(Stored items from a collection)
┄┄┄┄┄┄┄┄┄┄┄┄┄┄┄┄┄┄┄┄
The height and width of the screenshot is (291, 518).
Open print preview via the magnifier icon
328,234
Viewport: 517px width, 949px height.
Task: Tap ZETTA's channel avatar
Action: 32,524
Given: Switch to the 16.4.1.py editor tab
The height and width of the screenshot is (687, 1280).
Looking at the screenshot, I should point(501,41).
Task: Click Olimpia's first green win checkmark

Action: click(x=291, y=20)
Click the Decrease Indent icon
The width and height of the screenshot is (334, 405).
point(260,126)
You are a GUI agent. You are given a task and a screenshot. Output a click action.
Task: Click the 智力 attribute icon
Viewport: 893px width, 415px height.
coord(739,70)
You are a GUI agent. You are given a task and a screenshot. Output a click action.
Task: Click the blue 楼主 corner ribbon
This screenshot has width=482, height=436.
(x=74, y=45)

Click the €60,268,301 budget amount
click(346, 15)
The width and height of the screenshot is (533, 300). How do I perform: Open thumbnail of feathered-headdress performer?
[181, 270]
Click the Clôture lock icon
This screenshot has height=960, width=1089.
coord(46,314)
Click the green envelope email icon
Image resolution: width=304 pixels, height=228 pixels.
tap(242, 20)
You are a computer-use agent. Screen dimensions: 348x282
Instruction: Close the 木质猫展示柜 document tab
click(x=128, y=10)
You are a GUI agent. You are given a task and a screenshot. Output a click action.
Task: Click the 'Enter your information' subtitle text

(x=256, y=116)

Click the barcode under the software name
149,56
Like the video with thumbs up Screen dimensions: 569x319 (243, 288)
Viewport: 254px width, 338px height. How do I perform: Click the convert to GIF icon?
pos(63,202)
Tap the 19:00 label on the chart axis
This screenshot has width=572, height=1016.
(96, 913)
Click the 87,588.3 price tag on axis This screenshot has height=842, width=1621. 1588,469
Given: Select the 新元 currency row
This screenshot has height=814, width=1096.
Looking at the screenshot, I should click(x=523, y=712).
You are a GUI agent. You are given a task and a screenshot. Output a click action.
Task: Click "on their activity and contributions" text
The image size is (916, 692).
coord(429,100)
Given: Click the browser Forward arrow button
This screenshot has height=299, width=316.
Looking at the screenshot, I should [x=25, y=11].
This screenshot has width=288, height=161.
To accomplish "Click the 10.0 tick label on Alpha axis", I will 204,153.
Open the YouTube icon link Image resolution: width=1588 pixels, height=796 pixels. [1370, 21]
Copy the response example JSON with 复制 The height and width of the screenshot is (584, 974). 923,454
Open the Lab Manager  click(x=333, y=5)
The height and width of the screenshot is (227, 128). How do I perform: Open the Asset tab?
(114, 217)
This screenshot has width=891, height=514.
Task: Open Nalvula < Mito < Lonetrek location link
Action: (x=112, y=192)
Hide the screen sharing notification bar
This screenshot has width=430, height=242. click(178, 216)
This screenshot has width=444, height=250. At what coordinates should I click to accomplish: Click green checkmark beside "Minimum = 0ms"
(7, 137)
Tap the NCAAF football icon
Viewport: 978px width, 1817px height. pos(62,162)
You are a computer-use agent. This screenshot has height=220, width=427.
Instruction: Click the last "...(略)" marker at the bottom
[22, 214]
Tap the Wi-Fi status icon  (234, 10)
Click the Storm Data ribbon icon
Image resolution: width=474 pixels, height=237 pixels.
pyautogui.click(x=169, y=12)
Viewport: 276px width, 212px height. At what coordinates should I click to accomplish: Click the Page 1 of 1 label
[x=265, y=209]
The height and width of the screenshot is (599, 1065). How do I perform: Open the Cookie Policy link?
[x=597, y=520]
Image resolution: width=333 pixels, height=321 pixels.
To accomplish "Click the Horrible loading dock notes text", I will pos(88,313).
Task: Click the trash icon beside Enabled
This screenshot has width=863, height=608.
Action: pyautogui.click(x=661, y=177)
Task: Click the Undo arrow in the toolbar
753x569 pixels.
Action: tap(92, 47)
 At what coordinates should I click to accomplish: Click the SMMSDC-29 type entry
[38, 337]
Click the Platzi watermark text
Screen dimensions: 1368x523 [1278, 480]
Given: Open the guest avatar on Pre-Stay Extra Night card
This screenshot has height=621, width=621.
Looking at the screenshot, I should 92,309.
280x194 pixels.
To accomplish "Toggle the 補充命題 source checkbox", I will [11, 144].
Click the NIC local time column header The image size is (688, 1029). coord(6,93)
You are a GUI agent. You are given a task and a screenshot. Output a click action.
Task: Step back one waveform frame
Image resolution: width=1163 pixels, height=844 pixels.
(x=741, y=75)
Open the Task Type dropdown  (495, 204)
┄┄┄┄┄┄┄┄┄┄┄┄┄┄┄┄┄┄┄┄
In the data above, find the line that contains "SMMSDC-29 type entry" and the line that contains "Given: Open the". Repeat exactly those lines and every line between them, and only those.

Solution to the exercise:
 At what coordinates should I click to accomplish: Click the SMMSDC-29 type entry
[38, 337]
Click the Platzi watermark text
Screen dimensions: 1368x523 [1278, 480]
Given: Open the guest avatar on Pre-Stay Extra Night card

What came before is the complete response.